M. McArthur se dit content d’avoir pu être là pour Dave Thomas pendant une importante étape de transition dans sa vie. «Quand les enfants commencent à s’éloigner de leurs parents, ils trouvent un substitut adulte, affirme-t-il. Dave venait nous rendre visite. Il s’intéressait à notre voisine d’en face. Oups, je n’aurais peut-être pas dû dire ça.» Il rit. «Il venait et nous parlions jusqu’à 3 h. C’était un gros compliment. Cela me faisait plaisir, car non seulement je le respectais, mais je respectais sa loyauté. Il a été merveilleux.»
Jim McArthur et Dave Thomas, en 2000 |
«Il nous téléphone souvent lorsqu’il conduit sur l’autoroute entre son travail et sa maison. La ligne est parfois coupée quand il passe dans un tunnel, mais il rappelle, et la conversation se termine au moment où il se gare devant chez lui. C’est magnifique.»
Compte tenu de l’effet positif qu’il a eu sur Dave Thomas, quel conseil Jim McArthur peut-il donner aux jeunes enseignants d’aujourd’hui?
«D’abord, vous devez connaître la matière, affirme M. McArthur. Vous ne pouvez pas faire semblant.
«Deuxièmement, vous devez aimer ce que vous faites.
«Troisièmement, vous devez être enthousiastes.
«Enfin, vous devez être ouverts d’esprit et justes avec les enfants. C’est nécessaire pour mériter leur confiance.
«C’est ce qui a fonctionné pour moi.»
Comme l’a mentionné Dave Thomas, la principale raison pour laquelle il a voulu aimer la littérature c’est que Jim McArthur semblait l’adorer.
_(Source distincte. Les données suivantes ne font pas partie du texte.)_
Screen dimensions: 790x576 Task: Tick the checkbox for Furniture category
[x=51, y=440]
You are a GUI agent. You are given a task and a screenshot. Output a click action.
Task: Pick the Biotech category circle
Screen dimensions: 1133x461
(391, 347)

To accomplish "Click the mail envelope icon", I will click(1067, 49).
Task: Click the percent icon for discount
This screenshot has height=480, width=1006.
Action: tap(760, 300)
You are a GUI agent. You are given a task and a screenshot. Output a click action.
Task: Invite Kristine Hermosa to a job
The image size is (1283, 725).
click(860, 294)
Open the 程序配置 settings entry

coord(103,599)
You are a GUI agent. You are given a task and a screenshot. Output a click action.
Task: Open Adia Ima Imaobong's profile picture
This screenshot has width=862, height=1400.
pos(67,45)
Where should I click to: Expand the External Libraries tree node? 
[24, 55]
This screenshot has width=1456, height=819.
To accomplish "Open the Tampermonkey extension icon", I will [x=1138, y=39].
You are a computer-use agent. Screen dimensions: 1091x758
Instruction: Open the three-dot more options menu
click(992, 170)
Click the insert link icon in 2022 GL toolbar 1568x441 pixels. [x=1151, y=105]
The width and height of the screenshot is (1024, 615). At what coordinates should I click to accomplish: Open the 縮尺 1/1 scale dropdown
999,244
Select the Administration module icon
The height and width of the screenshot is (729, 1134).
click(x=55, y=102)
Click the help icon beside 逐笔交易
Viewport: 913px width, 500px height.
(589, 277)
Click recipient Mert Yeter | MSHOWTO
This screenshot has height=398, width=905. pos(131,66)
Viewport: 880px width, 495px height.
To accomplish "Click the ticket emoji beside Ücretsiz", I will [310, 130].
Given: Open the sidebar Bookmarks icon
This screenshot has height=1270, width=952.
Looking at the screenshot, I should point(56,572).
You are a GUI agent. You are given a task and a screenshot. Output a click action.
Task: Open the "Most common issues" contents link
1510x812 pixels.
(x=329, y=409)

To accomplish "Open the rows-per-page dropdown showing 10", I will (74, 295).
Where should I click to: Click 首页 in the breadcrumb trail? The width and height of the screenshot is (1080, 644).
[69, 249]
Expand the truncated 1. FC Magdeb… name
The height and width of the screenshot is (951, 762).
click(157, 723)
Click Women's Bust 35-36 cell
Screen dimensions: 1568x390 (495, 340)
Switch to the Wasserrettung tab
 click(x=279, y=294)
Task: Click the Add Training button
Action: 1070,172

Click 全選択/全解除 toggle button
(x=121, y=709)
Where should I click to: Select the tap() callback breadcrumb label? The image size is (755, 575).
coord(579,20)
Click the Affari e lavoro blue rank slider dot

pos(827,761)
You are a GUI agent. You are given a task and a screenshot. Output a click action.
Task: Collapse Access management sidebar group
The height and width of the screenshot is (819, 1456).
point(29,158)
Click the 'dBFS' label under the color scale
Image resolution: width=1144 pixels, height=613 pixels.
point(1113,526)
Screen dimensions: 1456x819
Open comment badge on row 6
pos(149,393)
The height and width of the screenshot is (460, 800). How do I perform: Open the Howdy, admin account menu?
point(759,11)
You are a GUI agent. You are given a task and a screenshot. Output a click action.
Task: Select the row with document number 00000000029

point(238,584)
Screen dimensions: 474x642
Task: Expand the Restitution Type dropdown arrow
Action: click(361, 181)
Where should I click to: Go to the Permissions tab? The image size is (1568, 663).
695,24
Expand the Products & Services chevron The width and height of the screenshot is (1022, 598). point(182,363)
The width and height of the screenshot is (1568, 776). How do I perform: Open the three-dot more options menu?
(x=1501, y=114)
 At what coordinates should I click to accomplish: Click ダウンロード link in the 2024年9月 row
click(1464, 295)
«J’adorais tout simplement ma profession. Un enseignant sans enthousiasme devrait changer de métier.»
Somme toute, Jim McArthur était le chaînon manquant entre William Shakespeare et Dave Thomas. Qui l’aurait deviné?
«Écoutez, personne n’aime Shakespeare à l’école secondaire. C’est tellement difficile à comprendre. Je n’y comprenais rien.
«Alors j’ai eu cet enseignant, Jim McArthur, qui était comme un traducteur de l’ONU. Il récitait du Shakespeare d’une façon qui nous le rendait compréhensible. J’étais tout ouïe.
«D’abord, je me suis dit que je ne me ferais pas frapper par un livre dans sa classe. Puis, je me suis dit que cet enseignant avait vraiment quelque chose à dire, et qu’il aimait sa matière. C’était ça le plus étrange.
«En ayant une passion réelle pour ce qu’il fait, un enseignant pourra établir des liens avec un élève.»
«C’est la même chose lorsqu’on devient parent. On dit n’importe quoi à ses enfants, ils n’écoutent pas, mais ils nous regardent et ils regardent la vie que nous menons, et c’est ce qui reste en eux. C’est leur point de référence.»
Ultimement, en ayant une passion réelle pour ce qu’il fait, un enseignant pourra établir des liens avec un élève.
«Les enfants comprennent cela, explique M. Thomas, en ajoutant la plupart d’entre eux, car il y a des têtes dures qui refusent d’écouter. Toutefois, avec Jim McArthur, tous étaient traités avec respect.
«Cet enseignant était aimé de tous. Je suis resté ami avec certains de mes camarades de classe. Tous, peu importe leur métier aujourd’hui, disent que c’était un bon gars. Tous. Jim McArthur donnait l’impression d’être un bon gars.»
Quel extraordinaire héritage personnel et professionnel.